May 8, 2019 | Business Strategy

Using customer journey mapping to better understand the client experience your brand provides allows you to make adjustments that will help grow your business.

Last week we talked about the four phases of the customer journey, which, yes, is great to understand. But wouldn’t it be even better if you could actually take that knowledge and apply it to your business?

Good news, that’s what we’re diving into today!

As a recap, the four phases of your customer’s journey include:

  1. Attract your ideal customer.
  2. Buy in to your message.
  3. Make a purchase.
  4. Retain your business.

Why Customer Journey Mapping Matters for Your Business

If you haven’t guessed by now, I’m big into sharing the “why” for each step. Mostly for selfish reasons, but I also think that when you understand the why behind doing something, you’re more likely to adopt and utilize that something.

Although we covered this a bit last week, I think it’s worth repeating: when you understand what adventure each client goes on, the ride will be a lot smoother. Meaning, the experience that the client has with your brand will be that much better.

Getting It All on Paper: Phase One

This first step is lovingly referred to as the brain dump.
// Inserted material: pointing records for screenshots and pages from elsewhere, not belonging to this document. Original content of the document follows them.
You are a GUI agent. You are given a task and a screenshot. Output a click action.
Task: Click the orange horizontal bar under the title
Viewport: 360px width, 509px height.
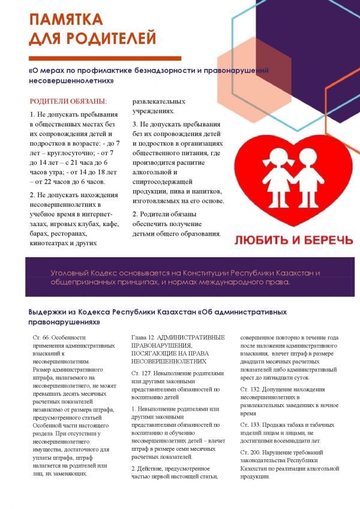[x=104, y=58]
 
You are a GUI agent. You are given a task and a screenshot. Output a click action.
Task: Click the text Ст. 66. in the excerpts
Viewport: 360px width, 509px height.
[x=43, y=338]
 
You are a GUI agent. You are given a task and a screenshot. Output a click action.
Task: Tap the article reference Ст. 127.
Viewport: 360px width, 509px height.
[x=141, y=373]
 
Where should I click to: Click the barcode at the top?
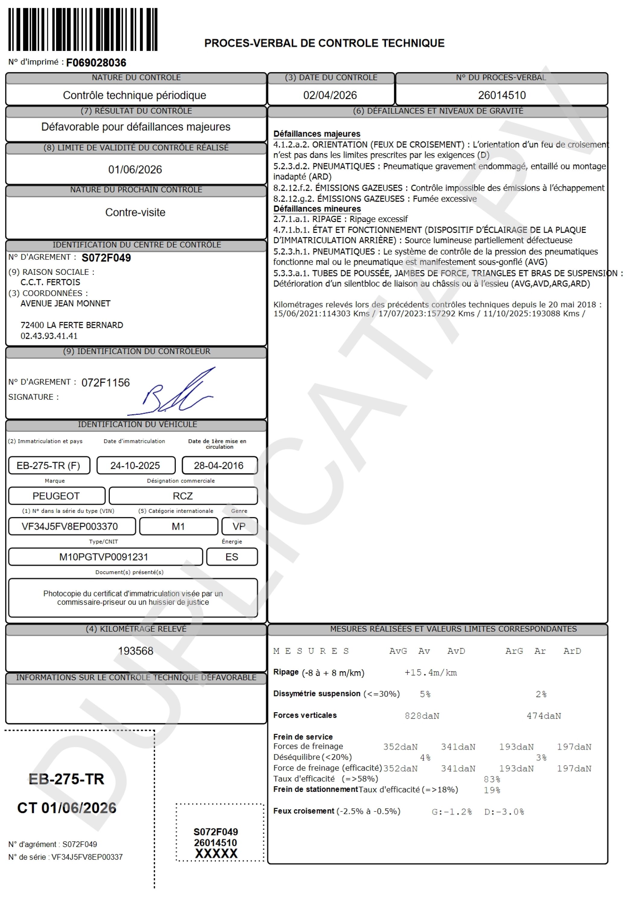[x=83, y=30]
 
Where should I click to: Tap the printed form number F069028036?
[x=96, y=63]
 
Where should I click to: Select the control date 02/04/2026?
[x=330, y=95]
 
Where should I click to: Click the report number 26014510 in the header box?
[x=502, y=95]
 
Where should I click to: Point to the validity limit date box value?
[x=135, y=170]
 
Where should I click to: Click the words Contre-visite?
[x=135, y=212]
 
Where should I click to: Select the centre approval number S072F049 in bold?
[x=106, y=258]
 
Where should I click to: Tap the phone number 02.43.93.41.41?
[x=49, y=336]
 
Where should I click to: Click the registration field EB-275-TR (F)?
[x=49, y=465]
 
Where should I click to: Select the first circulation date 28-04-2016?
[x=219, y=465]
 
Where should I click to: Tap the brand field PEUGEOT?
[x=56, y=496]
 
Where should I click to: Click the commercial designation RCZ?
[x=183, y=496]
You’re not worrying about any rhyme or reason to what you write—it’s about getting everything from your brain onto paper.

Let’s start with the attraction phase. Simply write down all the various touch points that a potential customer may have with your business. From networking events to seeing a post on Instagram, what possible places can someone connect with you and learn about your brand?
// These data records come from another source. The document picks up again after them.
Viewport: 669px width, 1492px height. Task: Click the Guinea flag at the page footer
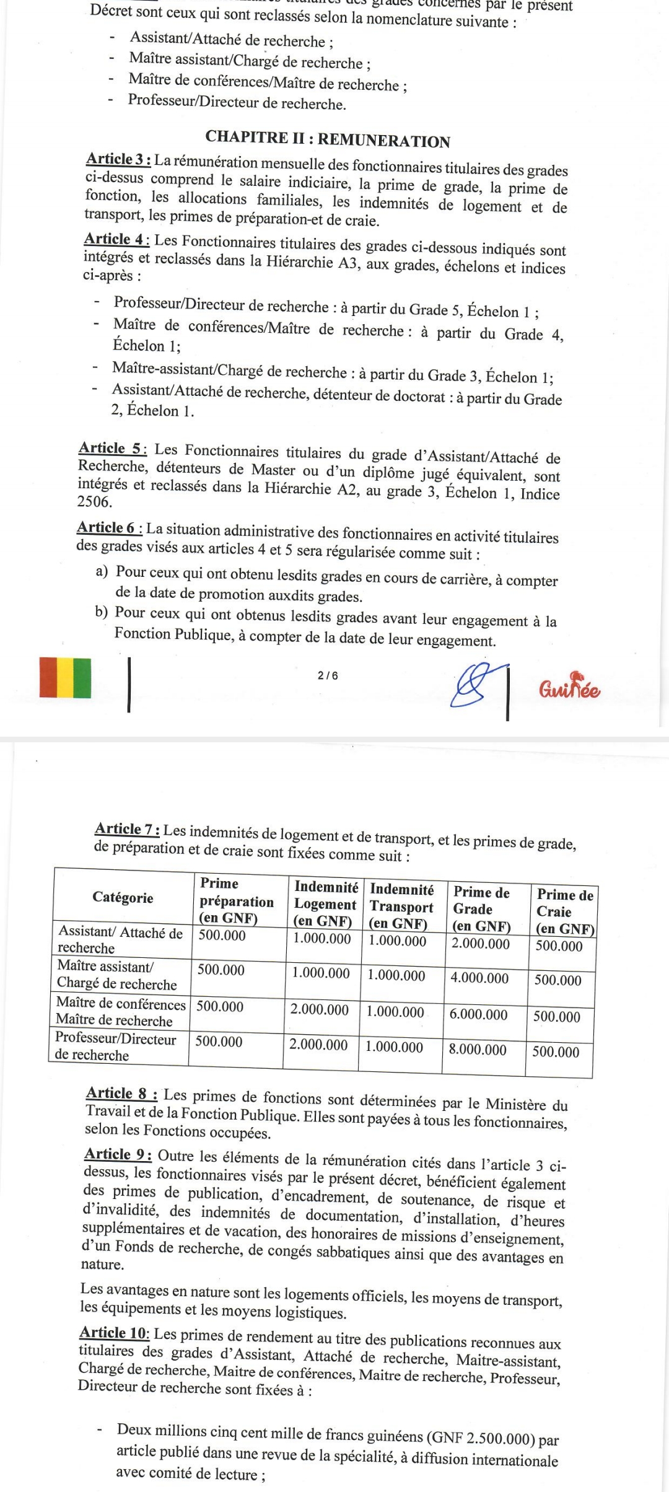click(65, 677)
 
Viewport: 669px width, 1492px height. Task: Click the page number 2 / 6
click(328, 675)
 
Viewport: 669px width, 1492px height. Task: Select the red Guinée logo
click(571, 687)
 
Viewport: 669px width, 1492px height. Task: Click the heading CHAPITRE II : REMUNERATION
click(328, 139)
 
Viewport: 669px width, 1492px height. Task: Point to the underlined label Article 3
click(118, 159)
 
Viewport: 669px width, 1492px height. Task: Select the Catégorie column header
click(123, 897)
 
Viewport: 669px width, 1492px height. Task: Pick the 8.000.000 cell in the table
click(478, 1050)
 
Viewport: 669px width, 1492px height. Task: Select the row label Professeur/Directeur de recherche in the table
click(115, 1047)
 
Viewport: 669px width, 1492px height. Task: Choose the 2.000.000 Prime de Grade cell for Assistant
click(480, 944)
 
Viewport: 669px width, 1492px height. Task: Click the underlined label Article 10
click(115, 1332)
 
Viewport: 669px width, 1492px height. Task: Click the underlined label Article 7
click(128, 828)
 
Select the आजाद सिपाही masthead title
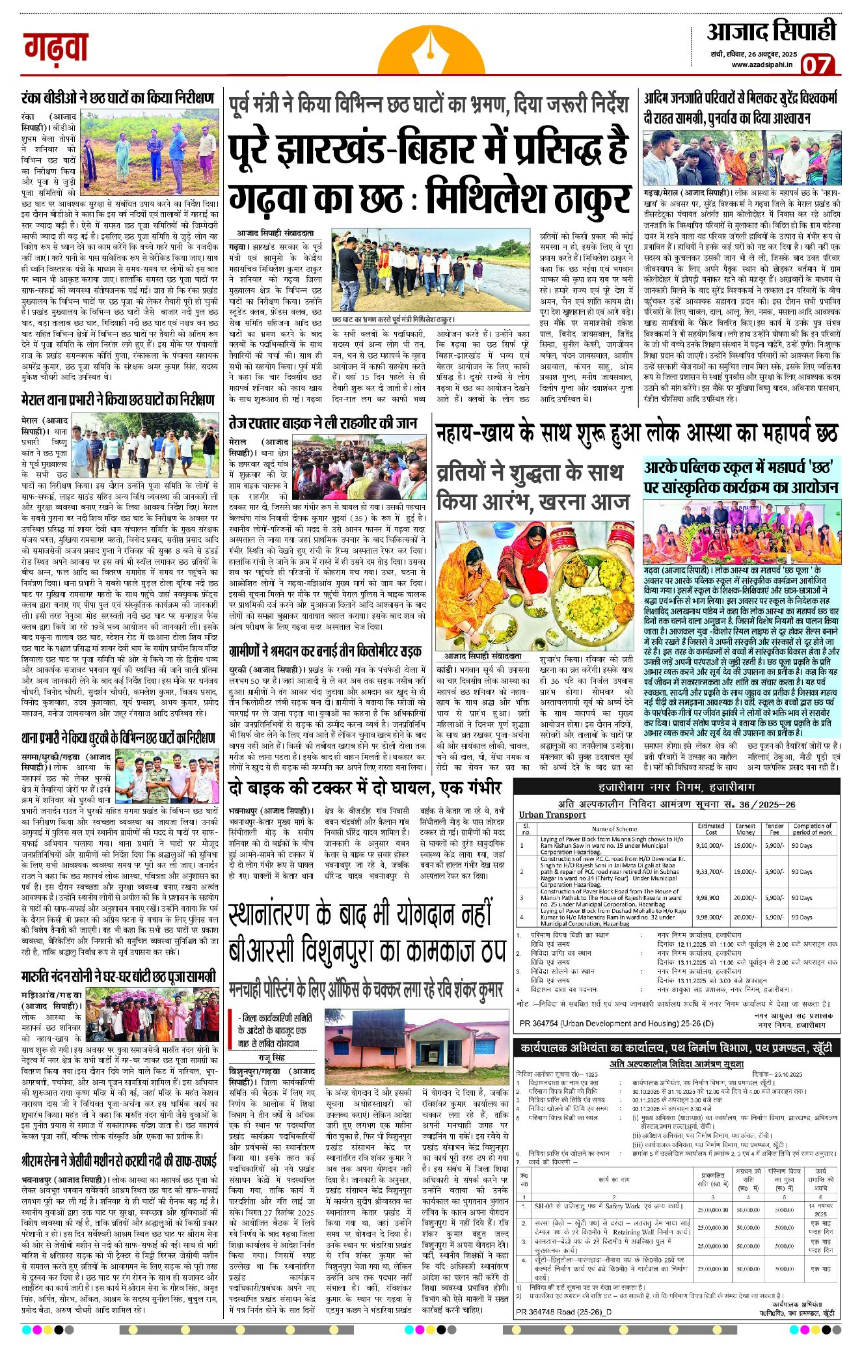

Getting It All on Paper: Phase Two

Now that they’ve had an initial connection with your brand, what’s next? Look at each of the touch points from phase one and write down the person’s next move. For example, if I am at a networking event and hand someone my business card (phase one), their next step is to either check out my website and opt into my email (phase two) or send me an email directly (phase two).

You’re writing down all the connection points that get them from casually double-tapping on your Instagram post to giving permission for two-way communication. An Instagram DM means they’re buying into your message. Subscribing to your email list means they’re buying into your message. Sending you a private message on Facebook means they’re buying into your message. You’re not just talking at that person—they’re giving you permission to communicate directly to them.

Getting It All on Paper: Phase Three

Once that permission is given, write down all the “steps” that a potential client will take to get from inquiry to paying customer. Do you send them an email sequence if they opt in to your freebie? Do you have a contact form that someone fills out when they send you over a private message on Facebook? Or do you offer a free consultation call?

Getting It All on Paper: Phase Four

When a potential client becomes a paying customer, you may think that the journey is over—they’re invested (literally), so your work is done, right?

Absolutely not.

The last phase of the customer journey, and in my opinion the most important step, is providing excellent customer service and retaining your client’s business. Write down all the ways that you delight your customer. From the moment they sign the contract and make it official to wrapping up the project and beyond, what are you doing to make their experience as best as possible?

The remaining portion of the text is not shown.